Koontz, Dean R. – Flesh In The Furnace

Sebastian’s hands were flat against the floor with the palms spread toward the ceiling. His arms were perpendicu­lar to his shoulders, like the wings of a dead bird. They had tied his wrists to ringbolts in the floor. This must, at one time, have been a storeroom. The rings were for the securi­ty of precariously stacked goods. Now they served to hold a dying demi-god whose time to cease demi-godding had come. Where were the vultures that would eat out his liver?

On his right, one of the puppets drove a steak knife into the palm of his hand. Blood welled up and paddled there, dripped through his fingers, stained the floor.

To the left, another puppet followed this example.

The same was done to his feet.

Some of the servants of Bitty Belina had been in a play about a demi-god who was crucified in just such a manner by the governments he sought to destroy. They thought it made a nice touch.

Sebastian barely acknowledged the pain. He was not being stoic and playing the hero he had always wanted to be. No, it was a mere loss of sensitivity that enabled him to face the torture with such a subdued cry of agony.

Deep in his mind, there was a part of him which said he could escape. Surely he could. These were pitiful creatures against which he was pitted, not a third his size. He could rise up in fury and rip loose his bonds. He could bring judgment upon them.

I created them, he thought. Pertos had them made and I was the one who brought them their final life. And now they have me tied here, beneath them.

He strained and managed to sit part way up. They hurried away from him, terrified. But it was not in him to rebel at these indignities, to once more walk among them. He was infinitely weary of them, even of the blond Belina.

He fell back. His skull bounced on the floor and brought on a wave of darkness.

He called to the old puppet master for help in this time of need. And then he fainted.

When he woke, the tarantula was perched in the center of his chest, moving warily as it listened to the thumping of his heart. Its black maw opened and closed, baring tiny, dark fangs that looked enormous from the idiot’s queer vantage point.

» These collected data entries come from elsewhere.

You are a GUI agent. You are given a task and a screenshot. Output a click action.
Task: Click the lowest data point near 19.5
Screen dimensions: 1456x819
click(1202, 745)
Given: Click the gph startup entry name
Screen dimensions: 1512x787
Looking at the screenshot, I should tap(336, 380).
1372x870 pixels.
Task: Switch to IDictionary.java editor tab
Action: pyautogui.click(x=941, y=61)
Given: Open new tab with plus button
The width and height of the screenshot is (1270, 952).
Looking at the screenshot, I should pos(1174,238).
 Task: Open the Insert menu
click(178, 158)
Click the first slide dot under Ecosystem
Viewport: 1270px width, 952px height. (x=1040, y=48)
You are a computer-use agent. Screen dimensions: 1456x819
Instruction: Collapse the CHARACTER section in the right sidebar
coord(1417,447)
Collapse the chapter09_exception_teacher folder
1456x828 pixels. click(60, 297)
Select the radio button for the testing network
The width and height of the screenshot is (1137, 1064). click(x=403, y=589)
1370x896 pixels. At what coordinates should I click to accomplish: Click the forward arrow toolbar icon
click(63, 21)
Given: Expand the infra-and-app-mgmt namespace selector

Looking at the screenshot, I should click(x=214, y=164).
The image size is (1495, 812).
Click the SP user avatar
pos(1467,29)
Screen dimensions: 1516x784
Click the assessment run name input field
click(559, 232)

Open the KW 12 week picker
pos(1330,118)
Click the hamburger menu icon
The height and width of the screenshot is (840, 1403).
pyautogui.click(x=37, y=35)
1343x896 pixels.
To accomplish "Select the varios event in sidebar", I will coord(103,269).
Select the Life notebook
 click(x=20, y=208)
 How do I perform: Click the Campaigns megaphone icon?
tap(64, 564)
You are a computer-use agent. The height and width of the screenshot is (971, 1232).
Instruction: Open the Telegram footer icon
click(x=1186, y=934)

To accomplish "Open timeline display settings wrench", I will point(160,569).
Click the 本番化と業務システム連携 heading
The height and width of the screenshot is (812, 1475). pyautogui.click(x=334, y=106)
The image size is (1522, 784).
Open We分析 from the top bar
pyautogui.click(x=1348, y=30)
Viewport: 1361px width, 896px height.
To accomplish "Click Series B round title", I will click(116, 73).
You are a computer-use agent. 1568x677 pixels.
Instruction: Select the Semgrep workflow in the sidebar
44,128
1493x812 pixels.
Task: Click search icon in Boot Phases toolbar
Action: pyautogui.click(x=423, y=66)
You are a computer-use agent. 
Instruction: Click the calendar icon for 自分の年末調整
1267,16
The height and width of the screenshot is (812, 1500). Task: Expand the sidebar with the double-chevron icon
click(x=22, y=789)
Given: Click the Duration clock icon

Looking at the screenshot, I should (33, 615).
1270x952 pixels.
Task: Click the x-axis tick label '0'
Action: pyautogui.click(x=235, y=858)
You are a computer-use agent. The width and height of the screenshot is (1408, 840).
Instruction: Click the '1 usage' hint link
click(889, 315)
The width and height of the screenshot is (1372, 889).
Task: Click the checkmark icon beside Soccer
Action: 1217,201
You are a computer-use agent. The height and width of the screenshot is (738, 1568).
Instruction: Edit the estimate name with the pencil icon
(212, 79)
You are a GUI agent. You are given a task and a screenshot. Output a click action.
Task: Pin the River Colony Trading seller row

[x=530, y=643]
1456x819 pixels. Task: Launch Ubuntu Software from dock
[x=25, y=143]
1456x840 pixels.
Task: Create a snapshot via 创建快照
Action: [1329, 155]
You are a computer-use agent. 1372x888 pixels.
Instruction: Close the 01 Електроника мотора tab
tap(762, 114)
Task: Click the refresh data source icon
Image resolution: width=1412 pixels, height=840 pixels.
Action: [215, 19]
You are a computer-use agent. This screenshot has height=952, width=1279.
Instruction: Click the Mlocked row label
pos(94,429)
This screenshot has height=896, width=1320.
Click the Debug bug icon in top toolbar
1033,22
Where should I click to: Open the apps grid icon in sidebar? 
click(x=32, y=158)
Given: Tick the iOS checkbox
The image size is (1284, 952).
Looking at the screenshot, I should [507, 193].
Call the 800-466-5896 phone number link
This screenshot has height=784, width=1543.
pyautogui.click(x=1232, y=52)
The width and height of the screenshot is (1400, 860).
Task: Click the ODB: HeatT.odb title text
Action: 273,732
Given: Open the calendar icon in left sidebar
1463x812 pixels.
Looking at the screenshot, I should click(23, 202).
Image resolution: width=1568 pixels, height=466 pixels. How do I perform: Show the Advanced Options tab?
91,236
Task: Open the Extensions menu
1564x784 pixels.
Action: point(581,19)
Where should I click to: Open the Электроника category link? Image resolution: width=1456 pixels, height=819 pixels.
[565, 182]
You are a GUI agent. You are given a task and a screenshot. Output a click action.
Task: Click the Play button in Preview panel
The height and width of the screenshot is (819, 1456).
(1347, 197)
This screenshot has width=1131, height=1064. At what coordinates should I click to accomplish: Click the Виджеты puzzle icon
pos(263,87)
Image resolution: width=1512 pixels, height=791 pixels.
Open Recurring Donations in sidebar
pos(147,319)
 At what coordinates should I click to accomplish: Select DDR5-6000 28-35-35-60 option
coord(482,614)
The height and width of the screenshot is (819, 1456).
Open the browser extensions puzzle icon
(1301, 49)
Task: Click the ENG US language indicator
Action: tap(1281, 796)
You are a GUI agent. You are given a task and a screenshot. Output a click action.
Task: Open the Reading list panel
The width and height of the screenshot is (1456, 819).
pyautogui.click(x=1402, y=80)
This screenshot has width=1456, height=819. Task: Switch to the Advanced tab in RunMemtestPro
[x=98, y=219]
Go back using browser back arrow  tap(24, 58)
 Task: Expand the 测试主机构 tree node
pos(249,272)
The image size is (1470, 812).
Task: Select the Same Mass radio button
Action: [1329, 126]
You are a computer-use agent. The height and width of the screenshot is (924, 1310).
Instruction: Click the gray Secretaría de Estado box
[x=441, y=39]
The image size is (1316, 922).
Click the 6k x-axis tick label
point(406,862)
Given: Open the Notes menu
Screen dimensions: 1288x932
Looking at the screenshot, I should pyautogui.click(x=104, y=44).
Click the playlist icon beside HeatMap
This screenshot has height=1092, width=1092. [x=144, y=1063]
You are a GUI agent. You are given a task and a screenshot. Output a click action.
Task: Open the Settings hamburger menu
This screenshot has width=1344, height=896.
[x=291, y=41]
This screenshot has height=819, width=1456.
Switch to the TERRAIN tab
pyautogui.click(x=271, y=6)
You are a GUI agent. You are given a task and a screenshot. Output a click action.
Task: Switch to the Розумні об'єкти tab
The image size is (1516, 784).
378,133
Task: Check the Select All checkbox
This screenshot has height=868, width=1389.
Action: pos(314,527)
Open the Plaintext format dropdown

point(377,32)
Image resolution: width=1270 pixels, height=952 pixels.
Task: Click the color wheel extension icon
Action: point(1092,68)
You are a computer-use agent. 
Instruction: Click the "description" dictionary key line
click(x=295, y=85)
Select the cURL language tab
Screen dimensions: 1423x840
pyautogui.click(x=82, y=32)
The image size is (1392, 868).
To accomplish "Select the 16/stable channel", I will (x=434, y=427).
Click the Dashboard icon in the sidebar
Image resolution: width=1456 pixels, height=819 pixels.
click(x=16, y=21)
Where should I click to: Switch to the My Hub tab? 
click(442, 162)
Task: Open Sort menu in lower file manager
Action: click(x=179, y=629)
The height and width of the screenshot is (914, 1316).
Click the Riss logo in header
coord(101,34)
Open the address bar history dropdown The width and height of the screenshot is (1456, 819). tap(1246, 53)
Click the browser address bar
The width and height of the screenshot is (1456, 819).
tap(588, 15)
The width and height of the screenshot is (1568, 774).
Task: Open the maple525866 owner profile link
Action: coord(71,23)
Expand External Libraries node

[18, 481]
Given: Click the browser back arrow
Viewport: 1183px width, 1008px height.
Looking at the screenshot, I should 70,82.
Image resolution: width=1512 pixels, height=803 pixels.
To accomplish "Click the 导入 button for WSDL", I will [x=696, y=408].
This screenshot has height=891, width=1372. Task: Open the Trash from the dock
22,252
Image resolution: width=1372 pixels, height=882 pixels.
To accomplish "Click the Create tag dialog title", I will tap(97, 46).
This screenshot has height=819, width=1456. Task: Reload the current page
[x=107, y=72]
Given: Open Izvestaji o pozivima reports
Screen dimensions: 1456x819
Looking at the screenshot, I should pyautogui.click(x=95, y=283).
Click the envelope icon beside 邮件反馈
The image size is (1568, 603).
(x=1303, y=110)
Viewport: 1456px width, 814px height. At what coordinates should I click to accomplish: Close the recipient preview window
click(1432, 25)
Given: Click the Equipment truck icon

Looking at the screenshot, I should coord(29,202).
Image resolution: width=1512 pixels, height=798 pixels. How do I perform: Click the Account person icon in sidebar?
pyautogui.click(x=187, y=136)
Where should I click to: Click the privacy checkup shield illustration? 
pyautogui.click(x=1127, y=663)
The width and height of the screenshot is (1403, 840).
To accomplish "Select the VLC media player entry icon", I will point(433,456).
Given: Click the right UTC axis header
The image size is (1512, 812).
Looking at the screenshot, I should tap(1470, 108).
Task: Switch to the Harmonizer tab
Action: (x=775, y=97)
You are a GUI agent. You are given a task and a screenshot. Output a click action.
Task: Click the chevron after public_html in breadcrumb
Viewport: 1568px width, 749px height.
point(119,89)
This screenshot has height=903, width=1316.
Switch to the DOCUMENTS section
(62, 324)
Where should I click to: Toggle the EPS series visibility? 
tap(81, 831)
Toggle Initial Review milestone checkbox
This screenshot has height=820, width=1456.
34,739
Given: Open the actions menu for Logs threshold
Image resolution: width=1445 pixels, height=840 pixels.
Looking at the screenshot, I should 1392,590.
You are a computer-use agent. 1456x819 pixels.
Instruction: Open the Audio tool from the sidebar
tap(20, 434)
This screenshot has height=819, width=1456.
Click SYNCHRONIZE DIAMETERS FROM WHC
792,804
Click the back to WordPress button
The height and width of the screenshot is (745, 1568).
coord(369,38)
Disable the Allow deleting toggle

He allowed it to scale his face without even shaking his head to dissuade it. Its feet were like the down on a duck’s belly.

He passed out again, though more from exhaustion than from fear.

Later, they took a fifth knife and ran it into his side. They offered him urine for his thirst, which he refused.

Again, he considered escaping. He could leap up, tear free and stomp them to death as he had stomped the spiders not so long ago. And then, rather quietly and without any choruses of heavenly hosts or displays of di­vine wrath in the heayens, he died.

You know the rest.

The puppets were immune to all human diseases. Their flesh did not infect, nurture parasites or require long to heal. It did not split open with boils or sores. But for those who perished in battle or by accident, they were immortal. They did not age, champions over wrinkled flesh and senil­ity.

The pace of their lives was frantic. They had no souls with which to appreciate the qualities of rest and solitude, of inactivity and quiet. They slept little, worked long, sought the pain that nourished them.

The immortality and the industry combined to make formidable warriors.

They copulated, made the women with children, just as real women would have borne the young. The Vonopoens had always said that the puppets were as like men as they could be made. This was but another proof. The children were even more fierce and relentless than their parents when it came to the pursuit of pleasure through the princi­pal of pain. Many of the parents did not survive their young. Bitty Belina did. Wissa did. And but four others from the original thirty-seven.

The new generations were not satisfied with the games of pain they played among themselves. Now that the Furnace was dead, they had all the city to roam through. They made use of the long-dormant computer and the other facilities available to them. In. time, they forged weapons, learned war and set forth against an unprotected Earth where the cities were named things like Springsun, and Fallingwater and Novembermoon, where men had grown rich and soft and somewhat bored. It was a one-sided battle.